Si chiamava Jacques. Era Mio zio. Portava un cappello a tesa stretta. Un soprabito che gli arrivava a stento alle ginocchia. Pantaloni troppo corti. Non girava mai senza l’ombrello e ogni tanto scompariva in sella alla sua bici, lasciandosi alle spalle un filo azzurro di fumo di pipa.
Gli zii senza moglie sono fatti così. Sono i tuoi preferiti, ma non capisci mai che vita facciano. Non li vedi per mesi e all’improvviso li ritrovi lì in salotto, pronti a riprendere, come se niente fosse, una conversazione che non ricordi più.
Naturalmente, Jacques Tati non era mio zio. Ma avrebbe potuto esserlo. Era lo zio che tutti i bambini sognano: stralunato, saturnino, sempre pronto a giocare con te, a prometterti regali che non farà mai. Così differente dal papà, per cui la cosa più importante è il lavoro. Tati era una bicicletta fatta della materia di cui sono fatti i sogni, un ombrello da cui farsi trascinare nella pioggia, una casa dalle pareti trasparenti. I suoi film (Jour de fête, Les vacances de Monsieur Hulot, Mon Oncle, Playtime, Trafic) sono giostre, commedie dell’arte, quadri surrealisti, pièce apocrife di Beckett trasportate in uno studio cinematografico. Di essi, questo ex nobile russo di antica stirpe militare, è demiurgo quasi totale: sceneggiatore, regista, attore, montatore, scenografo.

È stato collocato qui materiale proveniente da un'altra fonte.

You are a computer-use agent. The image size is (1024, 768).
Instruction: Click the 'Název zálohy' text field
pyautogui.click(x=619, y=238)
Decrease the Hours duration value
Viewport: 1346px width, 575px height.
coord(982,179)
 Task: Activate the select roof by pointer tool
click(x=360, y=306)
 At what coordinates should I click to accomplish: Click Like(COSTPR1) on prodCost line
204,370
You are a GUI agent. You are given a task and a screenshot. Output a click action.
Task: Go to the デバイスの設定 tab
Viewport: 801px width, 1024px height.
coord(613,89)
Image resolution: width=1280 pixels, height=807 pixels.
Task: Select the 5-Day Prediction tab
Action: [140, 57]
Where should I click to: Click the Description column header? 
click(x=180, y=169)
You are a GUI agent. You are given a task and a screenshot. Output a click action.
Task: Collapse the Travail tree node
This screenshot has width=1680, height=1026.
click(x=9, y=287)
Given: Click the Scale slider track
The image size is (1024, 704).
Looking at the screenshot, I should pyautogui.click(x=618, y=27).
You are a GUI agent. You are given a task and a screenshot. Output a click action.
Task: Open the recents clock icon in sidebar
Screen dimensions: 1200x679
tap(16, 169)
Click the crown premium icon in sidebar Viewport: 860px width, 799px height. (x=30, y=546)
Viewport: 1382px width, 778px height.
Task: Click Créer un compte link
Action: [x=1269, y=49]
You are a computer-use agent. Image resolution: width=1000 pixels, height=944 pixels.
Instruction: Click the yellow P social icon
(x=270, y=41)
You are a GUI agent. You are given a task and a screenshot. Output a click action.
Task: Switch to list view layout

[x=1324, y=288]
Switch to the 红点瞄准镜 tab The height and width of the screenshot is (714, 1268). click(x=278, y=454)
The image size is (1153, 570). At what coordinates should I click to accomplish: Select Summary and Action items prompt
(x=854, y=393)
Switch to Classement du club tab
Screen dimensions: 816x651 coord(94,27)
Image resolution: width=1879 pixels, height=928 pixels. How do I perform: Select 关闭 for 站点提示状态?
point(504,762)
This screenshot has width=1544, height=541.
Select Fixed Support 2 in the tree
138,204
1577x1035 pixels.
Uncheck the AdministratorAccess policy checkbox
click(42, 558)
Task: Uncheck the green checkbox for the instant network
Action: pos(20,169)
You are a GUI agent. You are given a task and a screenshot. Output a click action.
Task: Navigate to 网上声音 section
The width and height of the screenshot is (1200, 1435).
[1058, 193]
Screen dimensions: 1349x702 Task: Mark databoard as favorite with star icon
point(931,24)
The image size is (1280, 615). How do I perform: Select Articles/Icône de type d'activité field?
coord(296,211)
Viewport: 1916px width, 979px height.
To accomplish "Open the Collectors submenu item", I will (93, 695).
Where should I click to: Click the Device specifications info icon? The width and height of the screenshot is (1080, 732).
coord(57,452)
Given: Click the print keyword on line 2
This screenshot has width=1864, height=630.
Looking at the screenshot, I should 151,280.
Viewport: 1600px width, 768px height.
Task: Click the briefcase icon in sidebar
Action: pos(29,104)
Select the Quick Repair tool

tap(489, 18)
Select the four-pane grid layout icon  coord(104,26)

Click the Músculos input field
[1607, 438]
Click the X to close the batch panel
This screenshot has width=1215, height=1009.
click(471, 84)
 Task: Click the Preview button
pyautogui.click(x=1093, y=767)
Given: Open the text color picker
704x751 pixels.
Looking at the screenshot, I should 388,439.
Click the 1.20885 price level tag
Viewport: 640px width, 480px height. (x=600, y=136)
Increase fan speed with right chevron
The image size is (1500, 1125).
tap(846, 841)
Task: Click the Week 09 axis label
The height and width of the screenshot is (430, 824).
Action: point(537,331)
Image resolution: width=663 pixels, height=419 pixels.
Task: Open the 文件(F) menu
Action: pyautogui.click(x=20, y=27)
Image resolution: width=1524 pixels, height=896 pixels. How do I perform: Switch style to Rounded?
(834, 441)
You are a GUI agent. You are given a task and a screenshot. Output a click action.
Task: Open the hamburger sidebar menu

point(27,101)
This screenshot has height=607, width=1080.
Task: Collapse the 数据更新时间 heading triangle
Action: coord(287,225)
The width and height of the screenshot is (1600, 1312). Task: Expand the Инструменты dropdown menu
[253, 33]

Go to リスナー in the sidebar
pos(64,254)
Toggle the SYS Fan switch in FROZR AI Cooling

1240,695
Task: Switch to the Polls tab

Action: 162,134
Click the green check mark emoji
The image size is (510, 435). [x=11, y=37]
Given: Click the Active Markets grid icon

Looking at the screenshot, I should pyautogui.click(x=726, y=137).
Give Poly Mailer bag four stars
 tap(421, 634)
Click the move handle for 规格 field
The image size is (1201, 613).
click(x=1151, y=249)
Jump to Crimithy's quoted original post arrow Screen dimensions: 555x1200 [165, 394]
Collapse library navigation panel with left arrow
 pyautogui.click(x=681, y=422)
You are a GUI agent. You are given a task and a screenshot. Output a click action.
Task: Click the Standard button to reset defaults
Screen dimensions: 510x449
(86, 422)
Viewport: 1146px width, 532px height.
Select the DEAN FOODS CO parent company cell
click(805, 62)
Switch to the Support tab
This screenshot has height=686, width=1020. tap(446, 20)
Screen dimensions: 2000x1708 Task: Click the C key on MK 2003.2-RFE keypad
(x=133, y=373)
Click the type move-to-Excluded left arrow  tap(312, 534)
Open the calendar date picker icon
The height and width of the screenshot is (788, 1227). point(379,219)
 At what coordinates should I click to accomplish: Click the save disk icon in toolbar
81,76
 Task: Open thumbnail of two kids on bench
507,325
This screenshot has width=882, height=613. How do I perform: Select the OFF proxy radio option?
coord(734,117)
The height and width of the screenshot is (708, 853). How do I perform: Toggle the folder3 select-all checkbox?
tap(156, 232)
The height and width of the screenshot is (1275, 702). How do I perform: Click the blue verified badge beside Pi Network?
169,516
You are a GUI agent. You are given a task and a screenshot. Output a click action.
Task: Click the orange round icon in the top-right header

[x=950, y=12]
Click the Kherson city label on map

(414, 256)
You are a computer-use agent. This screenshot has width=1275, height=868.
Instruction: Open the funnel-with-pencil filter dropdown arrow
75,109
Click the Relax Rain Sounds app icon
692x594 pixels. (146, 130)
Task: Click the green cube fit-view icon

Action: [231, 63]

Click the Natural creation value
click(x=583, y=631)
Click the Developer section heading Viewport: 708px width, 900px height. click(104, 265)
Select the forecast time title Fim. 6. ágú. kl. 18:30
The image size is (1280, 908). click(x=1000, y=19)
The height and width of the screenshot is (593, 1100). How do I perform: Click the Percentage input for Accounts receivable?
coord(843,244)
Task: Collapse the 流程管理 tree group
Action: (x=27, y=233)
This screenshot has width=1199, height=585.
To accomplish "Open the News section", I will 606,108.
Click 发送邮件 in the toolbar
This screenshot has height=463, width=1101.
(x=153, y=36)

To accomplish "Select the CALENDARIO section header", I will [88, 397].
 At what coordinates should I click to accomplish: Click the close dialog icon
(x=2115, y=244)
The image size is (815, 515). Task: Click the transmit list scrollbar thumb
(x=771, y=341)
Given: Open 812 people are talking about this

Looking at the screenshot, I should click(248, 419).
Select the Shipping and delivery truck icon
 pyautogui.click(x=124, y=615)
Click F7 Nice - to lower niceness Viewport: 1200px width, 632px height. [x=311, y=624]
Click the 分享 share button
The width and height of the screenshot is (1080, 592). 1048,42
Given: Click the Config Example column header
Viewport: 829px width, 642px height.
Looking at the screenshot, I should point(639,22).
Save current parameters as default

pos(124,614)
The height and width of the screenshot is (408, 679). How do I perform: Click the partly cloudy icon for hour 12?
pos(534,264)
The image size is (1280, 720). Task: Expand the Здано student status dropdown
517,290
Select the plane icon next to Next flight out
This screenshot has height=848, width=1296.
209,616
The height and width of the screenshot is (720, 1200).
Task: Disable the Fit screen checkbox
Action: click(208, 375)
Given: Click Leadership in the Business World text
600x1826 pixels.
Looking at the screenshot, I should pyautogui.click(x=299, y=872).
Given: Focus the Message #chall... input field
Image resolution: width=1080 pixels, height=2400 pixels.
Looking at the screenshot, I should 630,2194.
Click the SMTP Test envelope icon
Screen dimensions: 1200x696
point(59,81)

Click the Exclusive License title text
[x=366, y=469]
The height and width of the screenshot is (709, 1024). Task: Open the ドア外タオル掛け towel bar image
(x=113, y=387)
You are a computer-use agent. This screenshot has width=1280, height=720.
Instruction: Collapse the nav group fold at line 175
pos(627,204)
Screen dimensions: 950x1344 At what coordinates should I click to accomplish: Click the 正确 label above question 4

Per Tati, tutto è comica finale. Il suo cinema è la negazione del cinema. Rende vano il principio di causa ed effetto, lo scorrere del tempo, la permanenza dei protagonisti. La scena è liquida, la trama non esiste o è frantumata in lenti caleidoscopiche, le azioni sono senza scopo e i dialoghi sono soltanto scambi di sonorità.
Diceva Rimbaud che “bisogna essere assolutamente moderni”. Tati lo era. Moderno e, quindi, sempre inattuale. Perché cosa c’è di più moderno e inattuale di un uomo col soprabito, la pipa e in bicicletta?